> DOCUMENT SECTION:
▶
Response to Arguments
2. Applicant's arguments filed 11/19/2025 are moot in view of grounds of new rejection
In the remarks, applicant argues in substance:
That- Applicant submits Medalion does not disclose or suggest an ML model that " includes multiple decision trees with each decision tree constructed using different multi-dimensional features extracted from different historical PII data elements and Medalion does not disclose or suggest multiple decision trees with each decision tree constructed using different multi-dimensional features extracted from different historical PII data elements.
In response to applicants argument – It is the combination of Medelion Lefever that teaches the claimed language, neither Madalion or Lafever alone. Mumcuyan teaches extracting distinct groups of historical user and identity attributes (e.g. demographic data, device characteristic, transaction behavior, and prior authentication outcomes) and forming corresponding feature vectors for training different machine learning models, including decision trees and ensemble methods such as random forests (Mumcuyan [par.0034-0042], Mumcuyan [0055-0063], Mumcuyan [0074-0081]). Mumcuyan further explains that different classifiers are trained using different subsets and dimensions of these features to improve classification accuracy and risk assessment (Mumcuyan [par.0064-0069]), which inherently results in multiple decision trees each built from different multi0dimensional feature inputs extracted from different historical PII data elements.
Claim Rejections - 35 USC § 103
The following is a quotation of 35 U.S.C. 103 which forms the basis for all obviousness rejections set forth in this Office action:
A patent for a claimed invention may not be obtained, notwithstanding that the claimed invention is not identically disclosed as set forth in section 102, if the differences between the claimed invention and the prior art are such that the claimed invention as a whole would have been obvious before the effective filing date of the claimed invention to a person having ordinary skill in the art to which the claimed invention pertains. Patentability shall not be negated by the manner in which the invention was made.
3. Claims 1, 3-8, 11-15, and 17-24 are rejected under 35 U.S.C. 103 as being unpatentable over Pub.No.: US 2021/0125615 A1 to MEDALION et al (hereafter referenced as Medalion) in view of Patent No.: US 10,043,035 B2 to LaFever et al (hereafter referenced as Lafever), in further view of Pub.No.: US 2021/0287069 A1 to Mumcuyan et al(hereafter referenced as Mumcuyan.
◀
> INFORMATION SUPPLIED:
▶
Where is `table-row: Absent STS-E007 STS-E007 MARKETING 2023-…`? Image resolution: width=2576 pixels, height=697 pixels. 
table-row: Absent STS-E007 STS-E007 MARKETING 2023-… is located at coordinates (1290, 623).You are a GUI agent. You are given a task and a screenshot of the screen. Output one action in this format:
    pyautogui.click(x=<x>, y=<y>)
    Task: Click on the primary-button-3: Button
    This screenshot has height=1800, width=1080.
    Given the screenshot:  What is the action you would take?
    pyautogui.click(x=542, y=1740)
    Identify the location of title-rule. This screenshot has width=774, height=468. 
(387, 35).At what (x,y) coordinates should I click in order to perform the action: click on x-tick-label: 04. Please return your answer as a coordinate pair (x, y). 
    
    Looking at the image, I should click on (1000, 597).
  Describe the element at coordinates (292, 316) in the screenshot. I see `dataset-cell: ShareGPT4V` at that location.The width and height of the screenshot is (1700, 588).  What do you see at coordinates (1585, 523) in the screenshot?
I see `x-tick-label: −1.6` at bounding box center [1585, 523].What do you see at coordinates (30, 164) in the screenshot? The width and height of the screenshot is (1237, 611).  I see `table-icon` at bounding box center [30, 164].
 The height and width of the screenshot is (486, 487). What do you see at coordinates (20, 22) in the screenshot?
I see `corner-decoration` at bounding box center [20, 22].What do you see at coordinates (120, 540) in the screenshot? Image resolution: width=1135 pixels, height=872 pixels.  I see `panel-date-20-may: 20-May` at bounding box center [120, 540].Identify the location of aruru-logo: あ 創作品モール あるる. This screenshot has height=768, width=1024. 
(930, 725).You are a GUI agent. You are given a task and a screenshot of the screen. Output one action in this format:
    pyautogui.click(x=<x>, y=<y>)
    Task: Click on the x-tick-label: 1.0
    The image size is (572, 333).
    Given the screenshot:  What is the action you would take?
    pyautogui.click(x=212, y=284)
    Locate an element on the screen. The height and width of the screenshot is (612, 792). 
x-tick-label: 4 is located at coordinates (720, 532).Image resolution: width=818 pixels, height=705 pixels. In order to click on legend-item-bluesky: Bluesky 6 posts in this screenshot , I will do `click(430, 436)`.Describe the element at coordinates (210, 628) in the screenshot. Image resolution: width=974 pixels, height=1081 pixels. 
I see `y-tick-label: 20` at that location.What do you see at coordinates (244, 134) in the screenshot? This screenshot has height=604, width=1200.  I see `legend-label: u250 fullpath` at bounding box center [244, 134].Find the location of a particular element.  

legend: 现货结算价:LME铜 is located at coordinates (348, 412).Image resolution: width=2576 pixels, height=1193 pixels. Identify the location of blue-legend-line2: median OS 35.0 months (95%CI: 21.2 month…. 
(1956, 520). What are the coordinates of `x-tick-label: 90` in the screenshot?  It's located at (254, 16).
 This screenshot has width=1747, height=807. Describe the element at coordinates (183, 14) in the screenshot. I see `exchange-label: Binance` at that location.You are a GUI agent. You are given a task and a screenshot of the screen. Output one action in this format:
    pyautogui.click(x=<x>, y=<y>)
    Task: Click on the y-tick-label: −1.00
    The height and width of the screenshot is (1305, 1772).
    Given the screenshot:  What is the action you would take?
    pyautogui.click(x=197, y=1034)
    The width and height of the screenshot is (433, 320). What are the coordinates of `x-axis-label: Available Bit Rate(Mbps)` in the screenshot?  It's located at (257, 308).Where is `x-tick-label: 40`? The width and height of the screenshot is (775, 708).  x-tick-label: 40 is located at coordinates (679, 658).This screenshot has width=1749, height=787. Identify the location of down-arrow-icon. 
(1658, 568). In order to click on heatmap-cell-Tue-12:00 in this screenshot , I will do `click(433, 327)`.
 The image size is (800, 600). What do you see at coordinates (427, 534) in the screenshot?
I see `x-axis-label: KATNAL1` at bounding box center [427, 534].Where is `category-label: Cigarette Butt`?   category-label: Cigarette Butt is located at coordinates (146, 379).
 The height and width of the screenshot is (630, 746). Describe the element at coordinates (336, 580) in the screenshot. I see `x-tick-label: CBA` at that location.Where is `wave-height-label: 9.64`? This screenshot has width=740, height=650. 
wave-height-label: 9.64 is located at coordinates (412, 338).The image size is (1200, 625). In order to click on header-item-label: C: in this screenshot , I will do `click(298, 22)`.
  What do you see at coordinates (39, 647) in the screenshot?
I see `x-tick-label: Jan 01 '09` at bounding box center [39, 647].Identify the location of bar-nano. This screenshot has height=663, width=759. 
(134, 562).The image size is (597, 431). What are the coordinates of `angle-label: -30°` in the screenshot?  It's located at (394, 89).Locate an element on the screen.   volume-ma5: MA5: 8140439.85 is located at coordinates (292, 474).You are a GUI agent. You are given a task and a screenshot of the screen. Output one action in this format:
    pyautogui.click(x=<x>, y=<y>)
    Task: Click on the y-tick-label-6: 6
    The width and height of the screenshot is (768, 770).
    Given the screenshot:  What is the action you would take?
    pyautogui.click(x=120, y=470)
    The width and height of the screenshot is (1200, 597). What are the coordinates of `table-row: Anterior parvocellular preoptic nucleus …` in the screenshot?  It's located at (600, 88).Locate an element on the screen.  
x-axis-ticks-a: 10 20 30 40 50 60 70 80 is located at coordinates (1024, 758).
◀
> WHAT YOU NEED TO DO: In the patent office action excerpt, which claims are rejected under 35 U.S.C. 103?

> EXERCISE OUTPUT: Claims 1, 3-8, 11-15, and 17-24.